Instructions for the task —
Copy out the data that follows exactly, leaving out no line.

START Raw data

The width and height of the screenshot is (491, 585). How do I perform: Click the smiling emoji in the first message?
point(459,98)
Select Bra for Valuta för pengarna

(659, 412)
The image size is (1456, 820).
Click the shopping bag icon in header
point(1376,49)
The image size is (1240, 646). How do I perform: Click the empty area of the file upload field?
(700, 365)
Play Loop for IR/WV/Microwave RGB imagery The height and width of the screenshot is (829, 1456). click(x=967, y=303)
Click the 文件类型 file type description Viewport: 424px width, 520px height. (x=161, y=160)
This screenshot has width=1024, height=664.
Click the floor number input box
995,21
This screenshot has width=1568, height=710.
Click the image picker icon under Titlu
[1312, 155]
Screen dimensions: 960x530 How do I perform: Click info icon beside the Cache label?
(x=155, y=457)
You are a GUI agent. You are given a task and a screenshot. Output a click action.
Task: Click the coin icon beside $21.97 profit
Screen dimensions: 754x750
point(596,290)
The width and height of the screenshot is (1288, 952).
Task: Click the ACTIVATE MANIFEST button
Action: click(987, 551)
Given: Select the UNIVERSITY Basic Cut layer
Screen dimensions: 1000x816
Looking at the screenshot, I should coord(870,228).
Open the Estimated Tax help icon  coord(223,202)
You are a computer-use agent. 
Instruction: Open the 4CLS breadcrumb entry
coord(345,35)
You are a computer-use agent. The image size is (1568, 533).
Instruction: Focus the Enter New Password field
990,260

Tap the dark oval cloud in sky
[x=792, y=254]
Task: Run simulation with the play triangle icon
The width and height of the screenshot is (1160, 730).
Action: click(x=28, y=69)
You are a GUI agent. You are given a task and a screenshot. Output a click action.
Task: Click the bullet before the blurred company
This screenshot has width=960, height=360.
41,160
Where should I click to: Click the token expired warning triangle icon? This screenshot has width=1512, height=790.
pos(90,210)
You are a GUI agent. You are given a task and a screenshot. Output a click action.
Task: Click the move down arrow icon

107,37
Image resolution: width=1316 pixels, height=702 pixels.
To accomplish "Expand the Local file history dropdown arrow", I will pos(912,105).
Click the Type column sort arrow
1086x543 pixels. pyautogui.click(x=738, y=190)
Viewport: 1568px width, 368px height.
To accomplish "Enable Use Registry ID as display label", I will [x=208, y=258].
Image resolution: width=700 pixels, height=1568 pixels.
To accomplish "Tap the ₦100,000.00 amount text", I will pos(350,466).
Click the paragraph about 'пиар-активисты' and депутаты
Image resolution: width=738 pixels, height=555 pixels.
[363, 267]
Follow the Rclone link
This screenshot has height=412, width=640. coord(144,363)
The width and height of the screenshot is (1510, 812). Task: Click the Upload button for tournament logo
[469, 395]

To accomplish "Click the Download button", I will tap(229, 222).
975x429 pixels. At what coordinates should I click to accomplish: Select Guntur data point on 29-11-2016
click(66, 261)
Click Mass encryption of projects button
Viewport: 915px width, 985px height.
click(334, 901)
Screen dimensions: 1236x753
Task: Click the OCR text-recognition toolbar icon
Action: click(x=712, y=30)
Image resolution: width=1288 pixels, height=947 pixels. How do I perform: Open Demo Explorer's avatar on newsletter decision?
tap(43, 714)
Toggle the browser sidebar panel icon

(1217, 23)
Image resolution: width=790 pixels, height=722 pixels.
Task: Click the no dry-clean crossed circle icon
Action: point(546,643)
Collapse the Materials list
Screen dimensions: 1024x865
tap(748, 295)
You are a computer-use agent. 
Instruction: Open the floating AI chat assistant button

END Raw data

Problem solution —
The width and height of the screenshot is (491, 585). How do I perform: Click the smiling emoji in the first message?
point(459,98)
Select Bra for Valuta för pengarna

(659, 412)
The image size is (1456, 820).
Click the shopping bag icon in header
point(1376,49)
The image size is (1240, 646). How do I perform: Click the empty area of the file upload field?
(700, 365)
Play Loop for IR/WV/Microwave RGB imagery The height and width of the screenshot is (829, 1456). click(x=967, y=303)
Click the 文件类型 file type description Viewport: 424px width, 520px height. (x=161, y=160)
This screenshot has width=1024, height=664.
Click the floor number input box
995,21
This screenshot has width=1568, height=710.
Click the image picker icon under Titlu
[1312, 155]
Screen dimensions: 960x530 How do I perform: Click info icon beside the Cache label?
(x=155, y=457)
You are a GUI agent. You are given a task and a screenshot. Output a click action.
Task: Click the coin icon beside $21.97 profit
Screen dimensions: 754x750
point(596,290)
The width and height of the screenshot is (1288, 952).
Task: Click the ACTIVATE MANIFEST button
Action: click(987, 551)
Given: Select the UNIVERSITY Basic Cut layer
Screen dimensions: 1000x816
Looking at the screenshot, I should coord(870,228).
Open the Estimated Tax help icon  coord(223,202)
You are a computer-use agent. 
Instruction: Open the 4CLS breadcrumb entry
coord(345,35)
You are a computer-use agent. The image size is (1568, 533).
Instruction: Focus the Enter New Password field
990,260

Tap the dark oval cloud in sky
[x=792, y=254]
Task: Run simulation with the play triangle icon
The width and height of the screenshot is (1160, 730).
Action: click(x=28, y=69)
You are a GUI agent. You are given a task and a screenshot. Output a click action.
Task: Click the bullet before the blurred company
This screenshot has width=960, height=360.
41,160
Where should I click to: Click the token expired warning triangle icon? This screenshot has width=1512, height=790.
pos(90,210)
You are a GUI agent. You are given a task and a screenshot. Output a click action.
Task: Click the move down arrow icon

107,37
Image resolution: width=1316 pixels, height=702 pixels.
To accomplish "Expand the Local file history dropdown arrow", I will pos(912,105).
Click the Type column sort arrow
1086x543 pixels. pyautogui.click(x=738, y=190)
Viewport: 1568px width, 368px height.
To accomplish "Enable Use Registry ID as display label", I will [x=208, y=258].
Image resolution: width=700 pixels, height=1568 pixels.
To accomplish "Tap the ₦100,000.00 amount text", I will pos(350,466).
Click the paragraph about 'пиар-активисты' and депутаты
Image resolution: width=738 pixels, height=555 pixels.
[363, 267]
Follow the Rclone link
This screenshot has height=412, width=640. coord(144,363)
The width and height of the screenshot is (1510, 812). Task: Click the Upload button for tournament logo
[469, 395]

To accomplish "Click the Download button", I will tap(229, 222).
975x429 pixels. At what coordinates should I click to accomplish: Select Guntur data point on 29-11-2016
click(66, 261)
Click Mass encryption of projects button
Viewport: 915px width, 985px height.
click(334, 901)
Screen dimensions: 1236x753
Task: Click the OCR text-recognition toolbar icon
Action: click(x=712, y=30)
Image resolution: width=1288 pixels, height=947 pixels. How do I perform: Open Demo Explorer's avatar on newsletter decision?
tap(43, 714)
Toggle the browser sidebar panel icon

(1217, 23)
Image resolution: width=790 pixels, height=722 pixels.
Task: Click the no dry-clean crossed circle icon
Action: point(546,643)
Collapse the Materials list
Screen dimensions: 1024x865
tap(748, 295)
You are a computer-use agent. 
Instruction: Open the floating AI chat assistant button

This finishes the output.